Conserved Blood Transcriptome Patterns Highlight microRNA and Hub Gene Drivers of Neurodegeneration

Abstract

Background/Objectives: Neurodegenerative diseases (NDs) such as Alzheimer's (AD), Parkinson's (PD), Huntington's (HD), and Amyotrophic Lateral Sclerosis (ALS) are clinically distinct but share overlapping molecular mechanisms. Methods: To identify conserved systemic signatures, we analyzed blood RNA-Seq datasets using Weighted Gene Co-Expression Network Analysis (WGCNA), differential expression, pathway enrichment, and miRNA-mRNA network mapping. Results: Two modules, the red and turquoise, showed strong preservation across diseases.

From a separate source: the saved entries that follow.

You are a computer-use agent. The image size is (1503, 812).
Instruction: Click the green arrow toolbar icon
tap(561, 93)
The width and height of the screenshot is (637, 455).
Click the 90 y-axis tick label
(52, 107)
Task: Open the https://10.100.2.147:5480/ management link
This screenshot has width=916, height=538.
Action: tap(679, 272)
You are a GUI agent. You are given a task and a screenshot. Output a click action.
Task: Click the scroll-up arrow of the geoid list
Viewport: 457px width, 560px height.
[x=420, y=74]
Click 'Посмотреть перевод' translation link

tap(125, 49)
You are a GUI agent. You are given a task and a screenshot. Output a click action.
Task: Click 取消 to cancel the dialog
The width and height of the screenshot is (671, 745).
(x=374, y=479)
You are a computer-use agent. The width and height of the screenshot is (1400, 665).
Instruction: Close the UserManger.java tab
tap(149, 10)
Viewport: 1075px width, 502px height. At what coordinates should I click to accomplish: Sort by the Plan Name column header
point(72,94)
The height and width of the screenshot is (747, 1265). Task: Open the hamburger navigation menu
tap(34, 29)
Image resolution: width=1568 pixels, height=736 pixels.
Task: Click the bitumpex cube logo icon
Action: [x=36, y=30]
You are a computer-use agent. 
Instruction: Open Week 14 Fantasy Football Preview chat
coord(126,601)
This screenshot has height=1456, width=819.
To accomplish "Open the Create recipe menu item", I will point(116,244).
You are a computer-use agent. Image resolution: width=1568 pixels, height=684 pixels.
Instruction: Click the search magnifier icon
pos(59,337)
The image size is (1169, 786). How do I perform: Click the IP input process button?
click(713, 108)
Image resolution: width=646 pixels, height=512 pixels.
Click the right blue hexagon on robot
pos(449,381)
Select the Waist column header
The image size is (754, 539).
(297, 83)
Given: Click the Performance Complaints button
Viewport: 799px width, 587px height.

The red module was enriched for cytoskeletal and metabolic regulation, while the turquoise module involved immune, stress-response, and proteostatic pathways. Discussion: Key hub genes, such as HMGCR, ACTR2, MYD88, PTEN, EP300, and regulatory miRNAs like miR-29, miR-132, and miR-146a, formed interconnected networks reflecting shared molecular vulnerabilities. The absence of classical heat shock proteins in preserved blood modules highlights tissue-specific expression differences between blood and neural systems. Several hub genes overlap with known pharmacological targets, suggesting potential in translational relevance. Conclusions: Together, these findings reveal conserved blood-based transcriptional modules that suggest parallel central neurodegenerative processes and may support future biomarker development and possible therapeutic exploration.